Proof of $\sum_{k=m}^{n} \binom{n}{k} \binom{k}{m} = \binom{n}{m}2^{n-m}$

Question

I'm trying to prove combinatorial identities to prepare for a test. Here is one of them:

$$\forall 1\le m\le n:\sum_{k=m}^{n} \binom{n}{k} \binom{k}{m} = \binom{n}{m}2^{n-m}$$

This question has been answered here Stuck in prove by induction with combinations.. (algebraically).

I'd like to solve this in a combinatorial approach.

LHS:

Possible ways to choose $k$ elements from $n$ elements, then from those $k$ elements I choose $m$ elements.

RHS:

Possible ways to choose $m$ elements from $n$ elements. For the left $n-m$ elements I choose one of two options.

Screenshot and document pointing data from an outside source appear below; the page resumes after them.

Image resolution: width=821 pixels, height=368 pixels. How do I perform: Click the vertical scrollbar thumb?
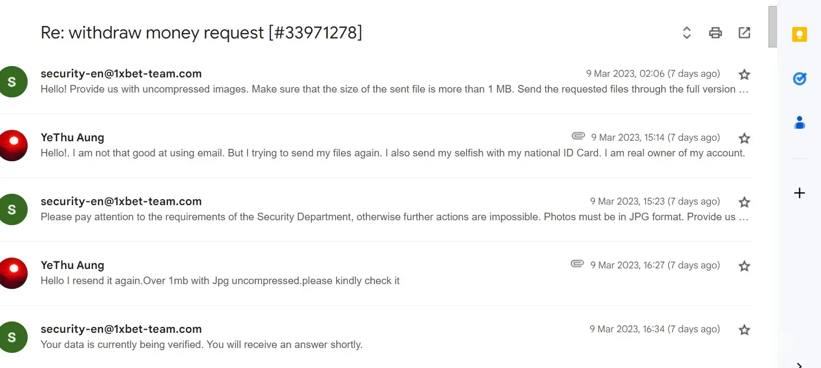(772, 27)
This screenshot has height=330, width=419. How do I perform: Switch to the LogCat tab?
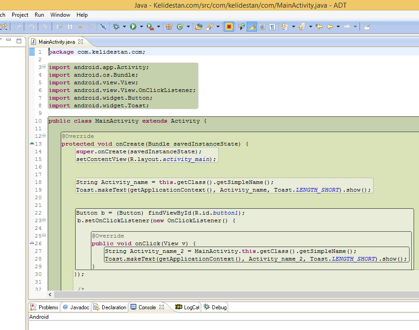pyautogui.click(x=187, y=307)
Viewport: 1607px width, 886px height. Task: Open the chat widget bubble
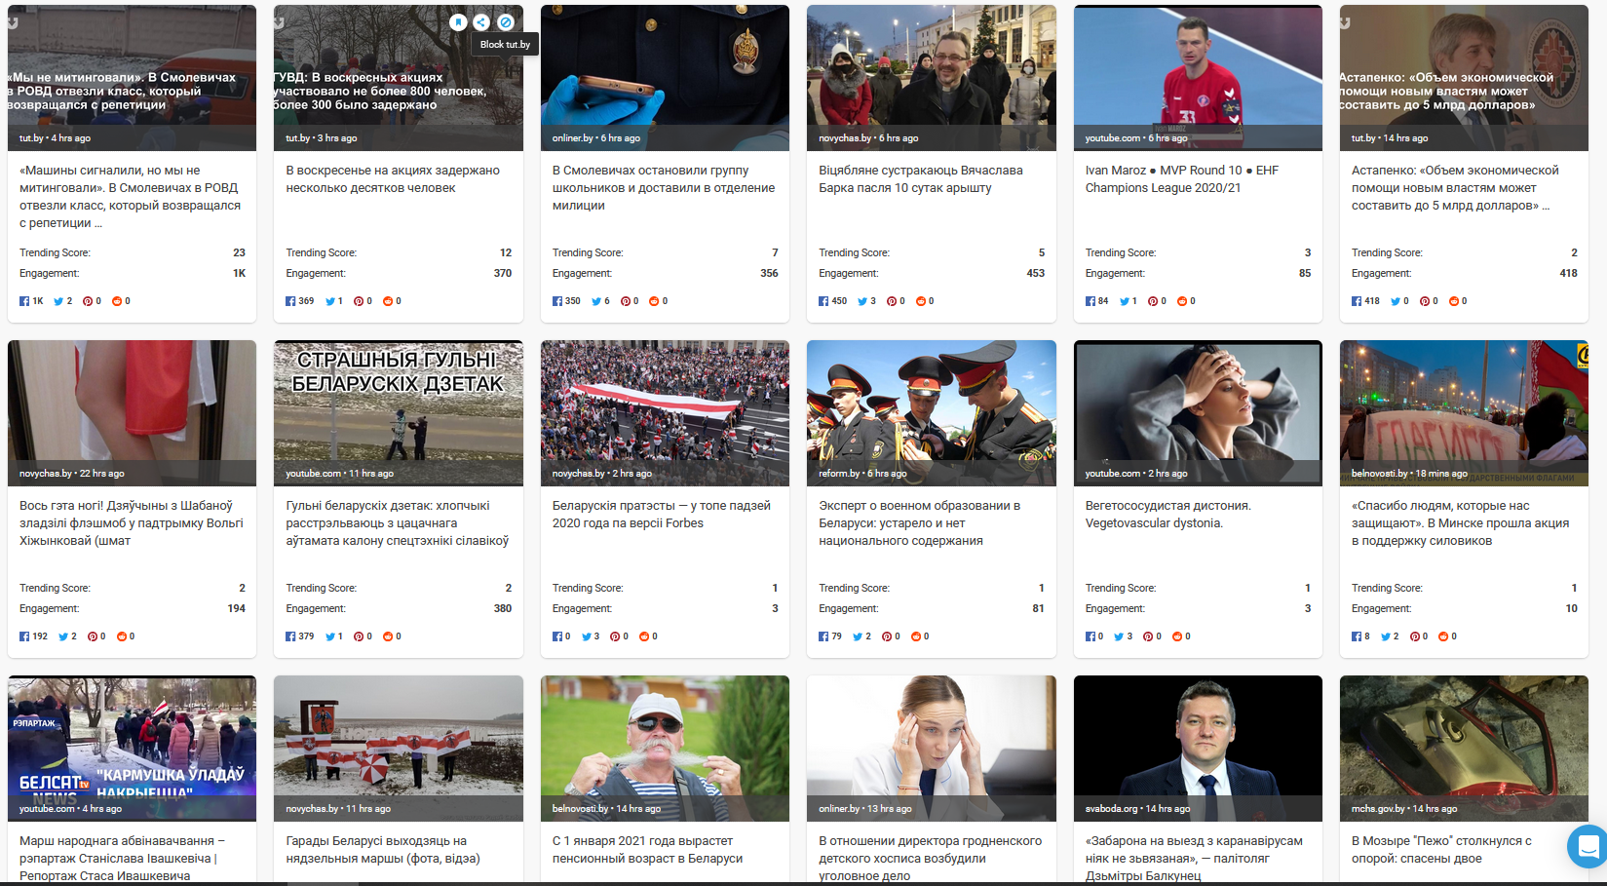1588,846
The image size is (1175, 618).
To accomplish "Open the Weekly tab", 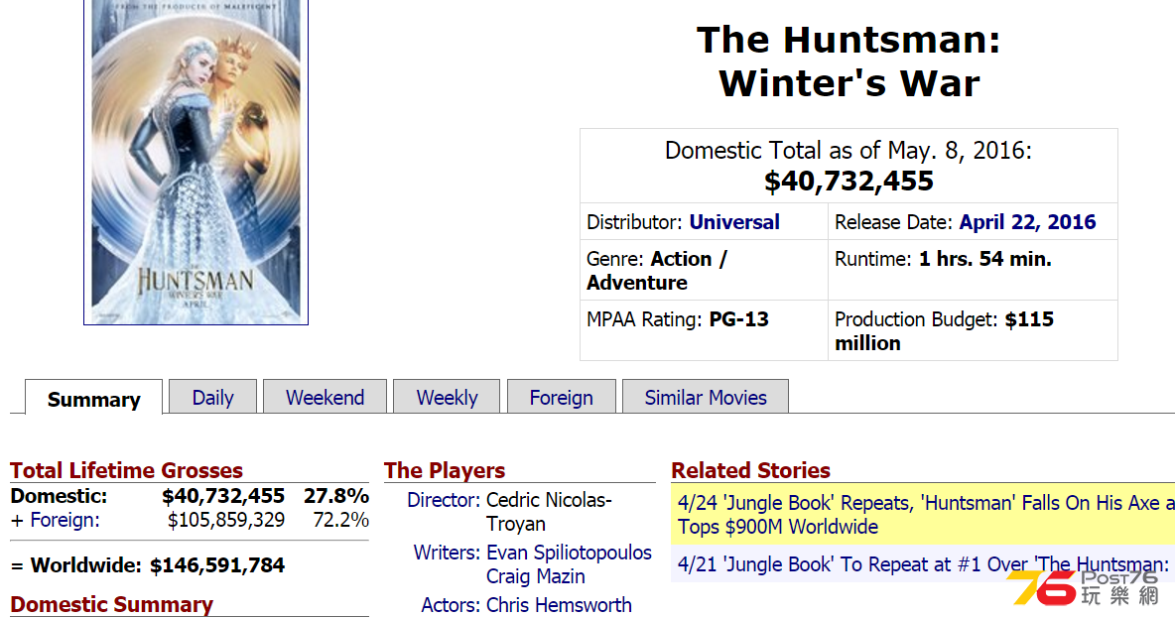I will click(447, 397).
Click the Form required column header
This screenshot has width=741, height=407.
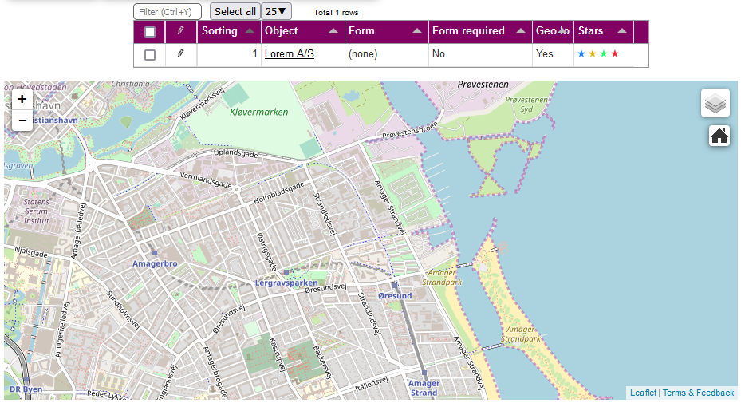pyautogui.click(x=468, y=31)
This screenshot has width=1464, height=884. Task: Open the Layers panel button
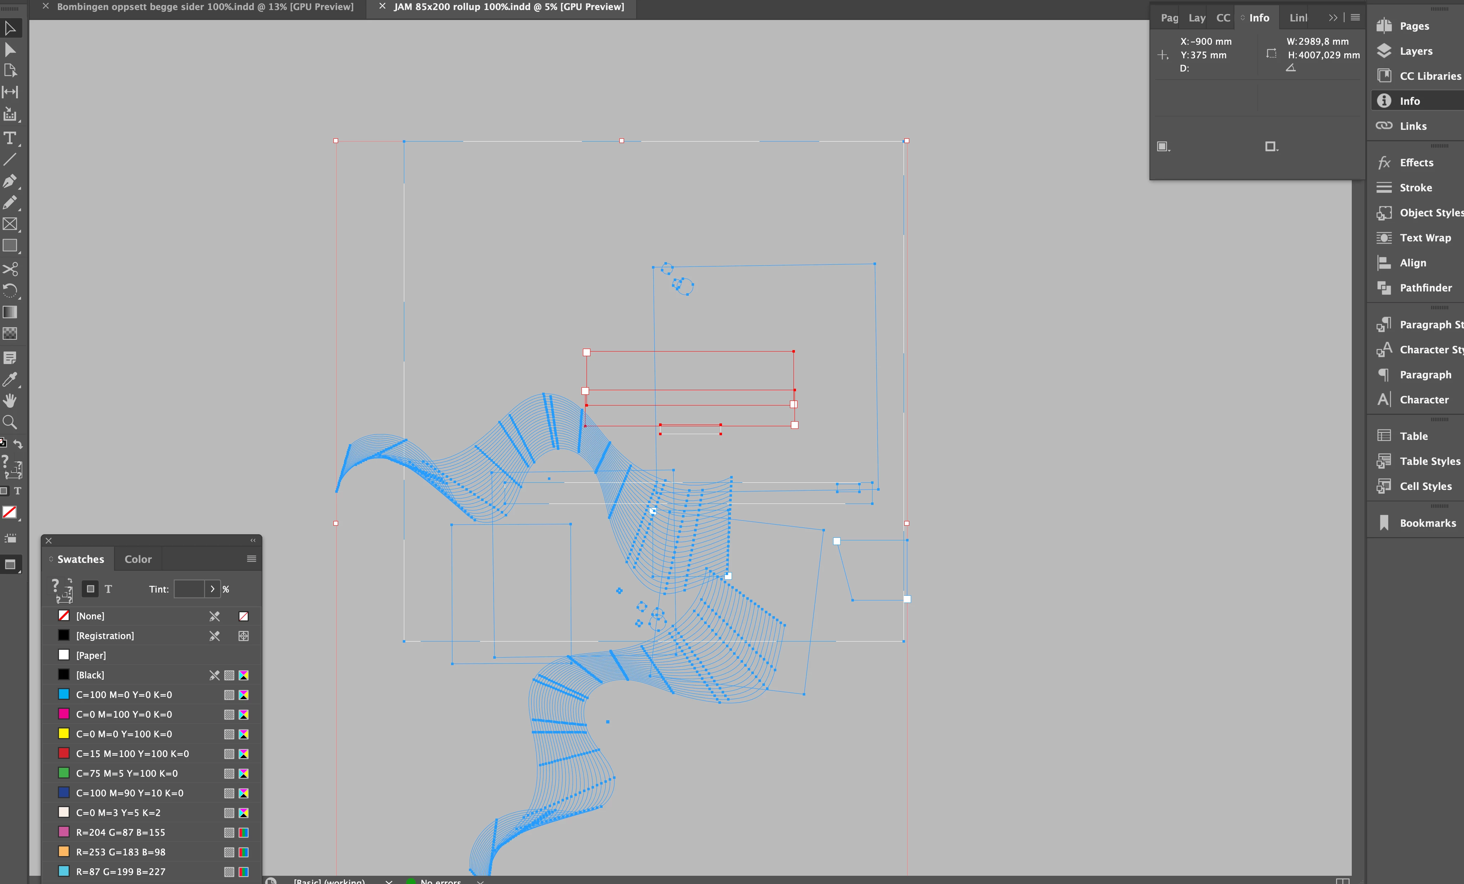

I understand that on both sides I get subsets of the $n$ elements that has to do something with 2 options, but I'm not sure what story combines both side of the equation. Any help or suggestions would be appreciated. Thank you!

Answer 1

Disclaimer

I believe I have seen a solution somewhere on this website but couldn't find it, so here is my solution.

Set Up

There are $n$ students, you want to have $m$ student to be starters of your basketball team, and maybe some reserve players as well.

Left Hand Side

Choose $k\geq m$ students to be part of the team. Out of these $k$ players, choose $m$ to be the starters. Summing up for all possible value of $k$, you get the total number of possibilities as given on the left hand side.

Right Hand Side

Choose $m$ students to be the starters. Each of the remaining $n-m$ students may or may not be a reserve player. Total number of possibilities is then given by the right hand side.

Conclusion

LHS and RHS count the same object, namely number of ways to choose $m$ starters and some reserve players out of $n$ students, so they must be equal.